The EvoloPy toolbox provides classical and recent nature-inspired metaheuristic for the global optimization. The list of optimizers that have been implemented includes Particle Swarm Optimization (PSO), Multi-Verse Optimizer (MVO), Grey Wolf Optimizer (GWO), and Moth Flame Optimization (MFO).
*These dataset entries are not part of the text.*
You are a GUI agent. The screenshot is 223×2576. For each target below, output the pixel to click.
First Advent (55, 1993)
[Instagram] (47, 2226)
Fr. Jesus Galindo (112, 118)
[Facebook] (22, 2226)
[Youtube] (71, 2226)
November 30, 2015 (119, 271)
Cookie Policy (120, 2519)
The full list of implemented optimizers is available here https://github.com/7ossam81/EvoloPy/wiki/List-of-optimizers

Features

  • Six nature-inspired metaheuristic optimizers were implemented.
  • The implimentation uses the fast array manipulation using NumPy.
  • Matrix support using SciPy's package.
  • More optimizers is comming soon.

Installation

  • Python 3.xx is required.

Run

pip3 install -r requirements.txt

(possibly with sudo)

That command above will install sklearn, NumPy, and SciPy for you.

  • If you are installing EvoloPy Toolbox onto Windows, please Install Anaconda from here https://www.continuum.io/downloads, which is the leading open data science platform powered by Python.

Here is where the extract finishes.